With regard to ornamental horticulture, an important part of the landscape in the Southwest will be lost if oleander leaf scorch continues to spread, and resistant oleander varieties are not found. This disease threatens to wipe out what is arguably the single most important shrub to California's landscape industry. Oleander is frequently overlooked and underappreciated because it is common and requires little care. Oleanders play important roles as ornamentals, windbreaks, borders, and roadside plantings. Oleander is found in 20% of all home gardens in California and is a mainstay of landscapes in shopping centers, parks, and golf courses. The California Department of Transportation (Caltrans) maintains oleander in over 2,100 miles of freeway median. Oleander is used similarly in other southwestern states, including Arizona, New Mexico, Nevada and Texas. Caltrans may suffer an estimated $52 million loss if oleanders in highway plantings are destroyed (Henry et al. 1997). In the city of Tustin (Orange County), approximately $200,000 was requisitioned to pay for removal of oleanders maintained on city greenbelts and for replanting other ornamental species. Other diseases induced by X. fastidiosa and spread by the GWSS in the southeastern United States affect elm, sycamore, oak and maple trees (Hopkins 1989).

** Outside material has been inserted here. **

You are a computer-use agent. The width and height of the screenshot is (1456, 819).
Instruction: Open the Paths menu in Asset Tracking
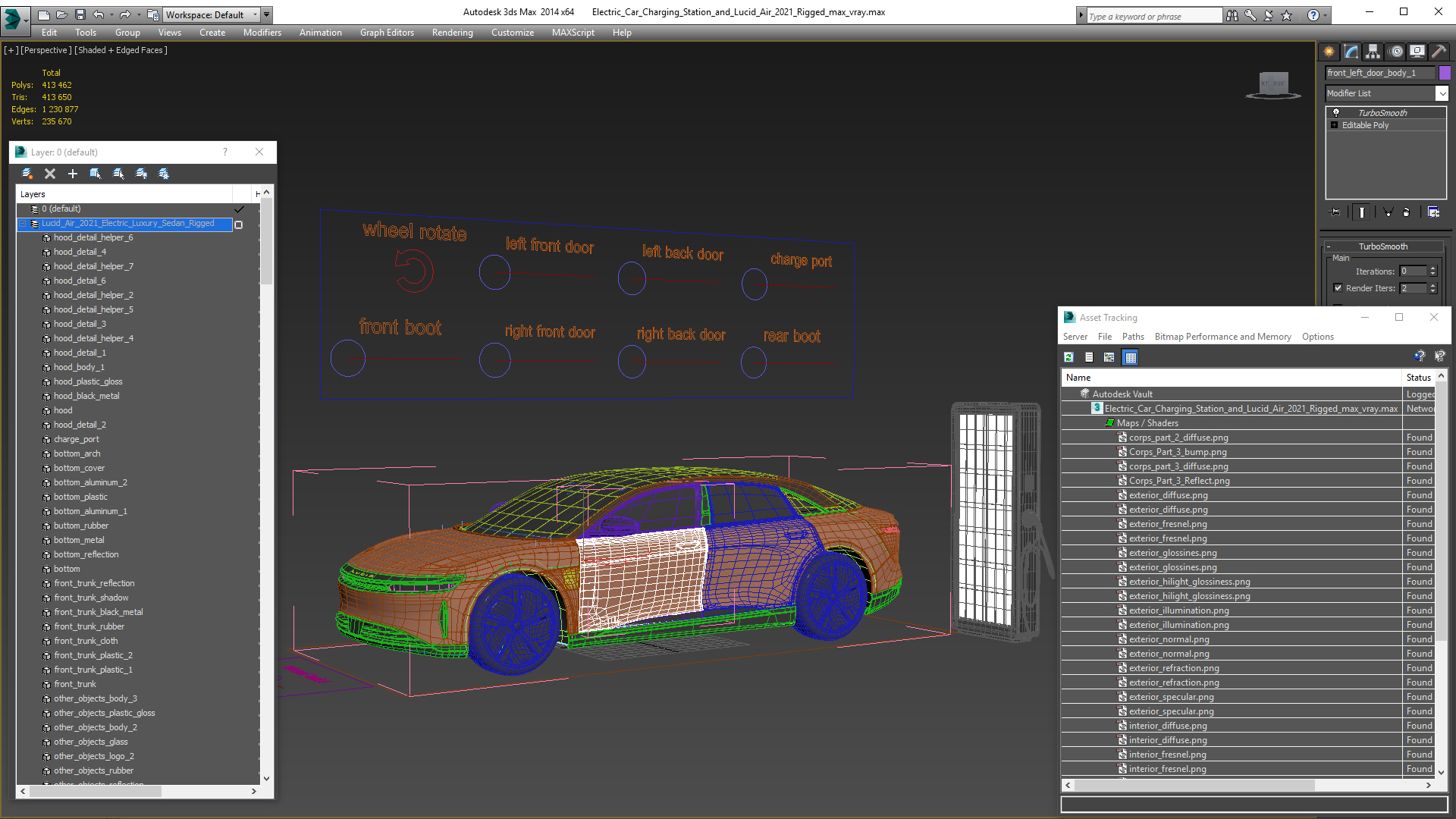(x=1133, y=337)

Research to curtail the potential devastation of sharpshooter-spread diseases induced by X. fastidiosa is currently being conducted by UC at Riverside, Davis, and Berkeley, and at the county level through Cooperative Extension. Studies are under way to develop better methods for detecting X. fastidiosa and to examine means of reducing vector pressure in affected areas by managing pathogen and vector plant hosts. In addition, efforts will concentrate on short-term strategies to slow the spread of these diseases while long-term solutions are developed. Such short-term strategies may include the use of systemic insecticides that kill sharpshooters and disrupt transmission of X. fastidiosa by influencing the insects' feeding behavior.